I lived in California longer than anywhere else: as a child, first, then as a college student. I was not unhappy there; I was not happy there. Now, it reminds me of something I’ve lost. Like deja vu, only with emotions: an ancient ache that acts up only in certain places, like a war wound might act up in cold weather. These places are like scars. You don’t know how much they hurt until you return to them, like pressing on a bruise. Two weeks ago I visited my brother in the Mojave, one of the most eerily beautiful and desolate places on the planet. His backyard is sand and aloe vera. We shut out the sun with thick curtains, tall glasses of ice water. All along the 14 freeway the heat shimmered like an oil slick, leading back to the ocean. It was the first time I had ever driven myself around in California, and the agency I felt startled me: had my movements really been so scripted before?
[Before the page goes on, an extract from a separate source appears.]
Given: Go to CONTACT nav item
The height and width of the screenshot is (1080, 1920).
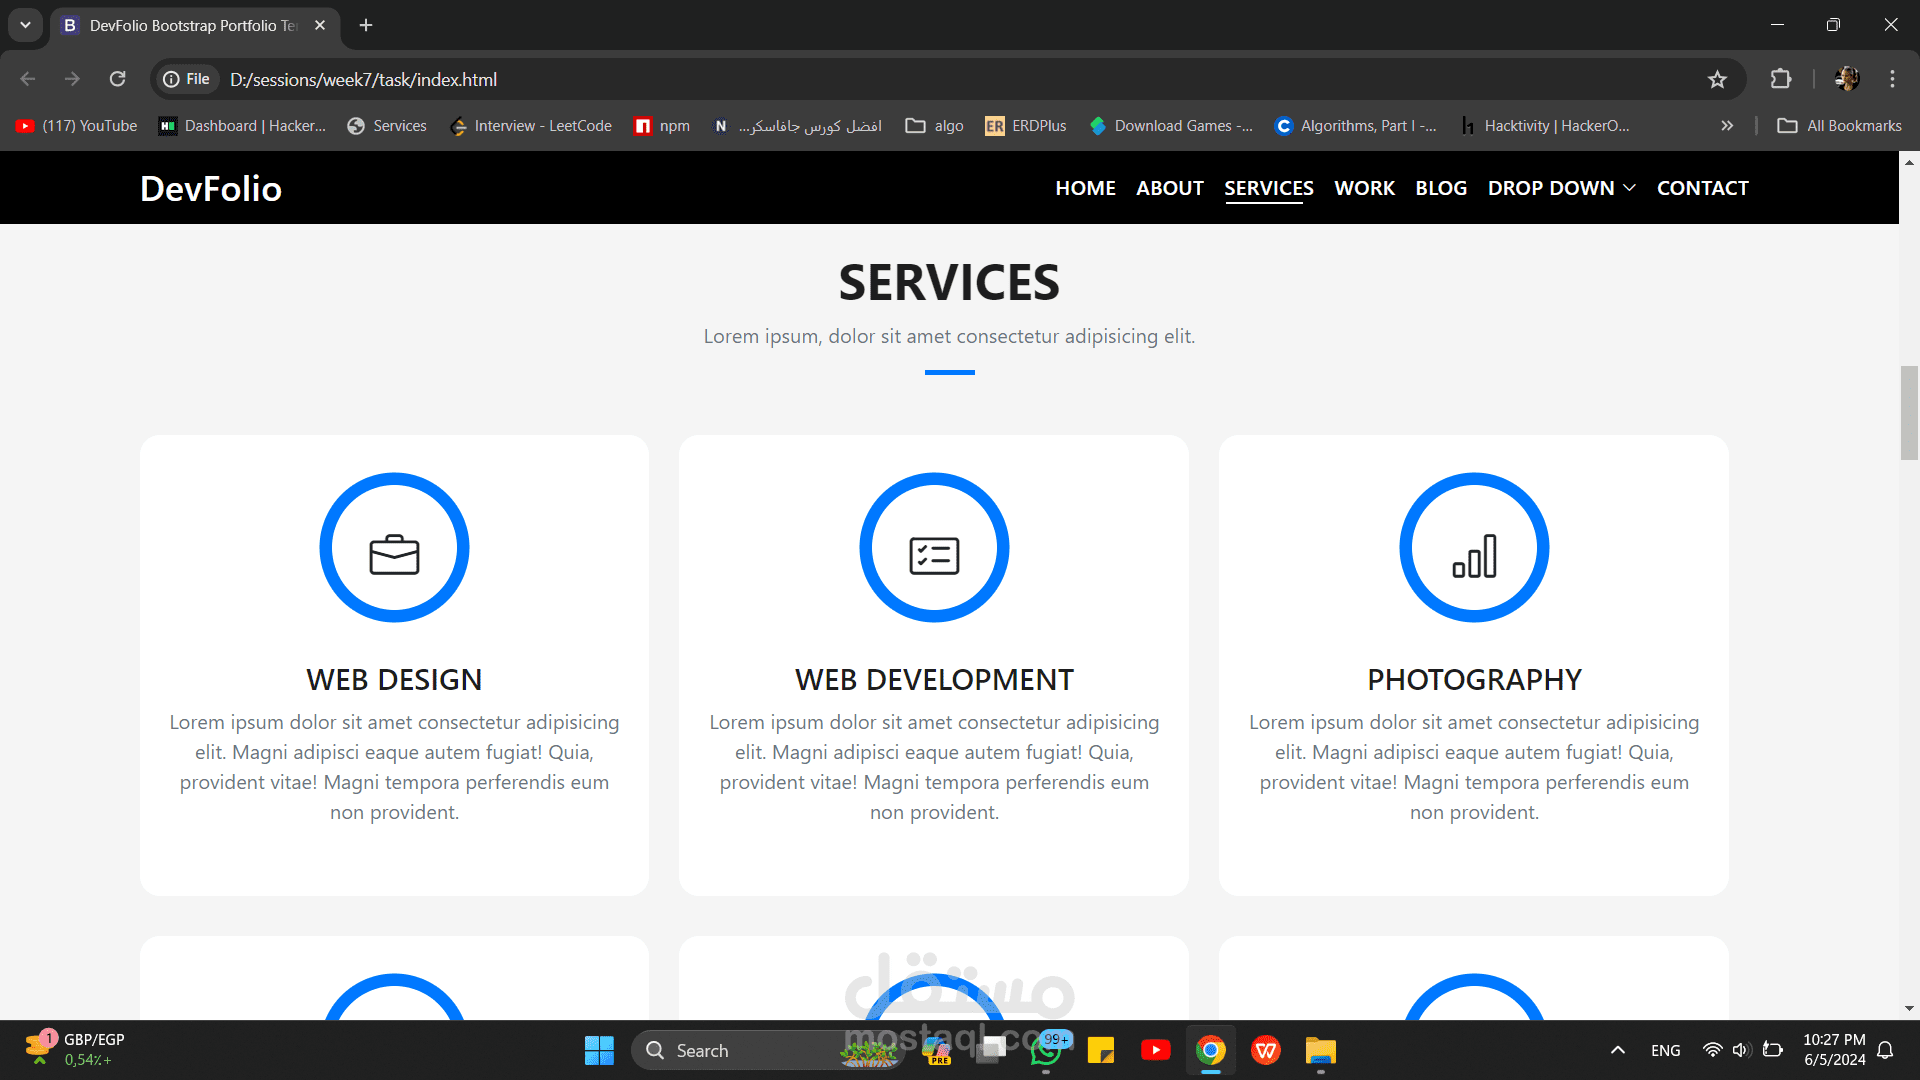Looking at the screenshot, I should pyautogui.click(x=1702, y=188).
How do I remember this place—as a location for a story that felt like it did not belong to me, as a rehearsal, as a wound? Last Thursday, it had been ten years since I’d been under the needle; the first time, in Bellingham, WA, I got a fleur-de-lys on my back because it, too, is a deja-vu place. This time, Troy, the tattoo artist, carved California into the back of my right arm.
“I forgot how much it hurts,” I told him afterward, gesturing toward the blackout bandage.
“I’m happy I could remind you,” he said.